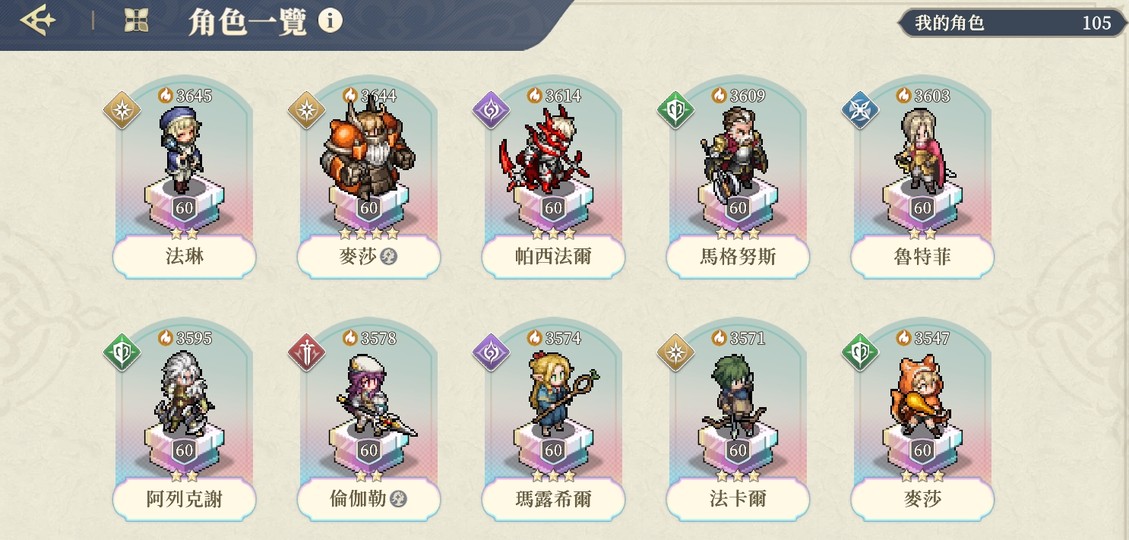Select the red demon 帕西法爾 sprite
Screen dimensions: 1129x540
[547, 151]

---

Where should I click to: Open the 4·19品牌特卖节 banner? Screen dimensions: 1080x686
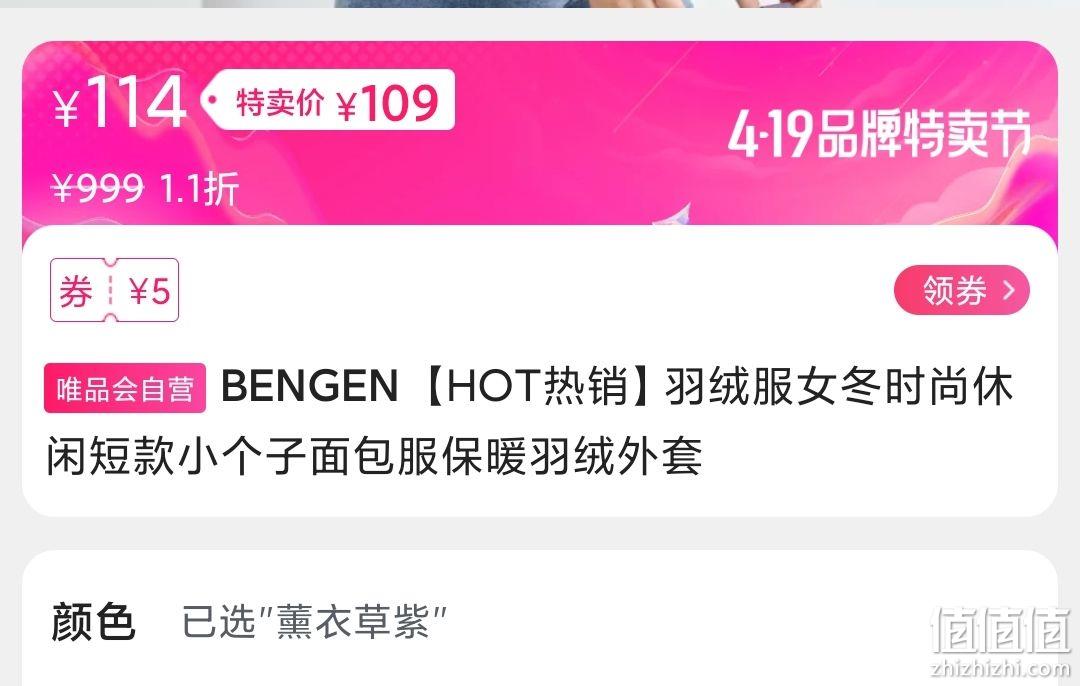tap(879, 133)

**Your goal**
Output the listing lines word for word, from the one containing "Where should I" through the one containing "tap(879, 133)", leaving the pictures out.

**Task answer**
Where should I click to: Open the 4·19品牌特卖节 banner? Screen dimensions: 1080x686
tap(879, 133)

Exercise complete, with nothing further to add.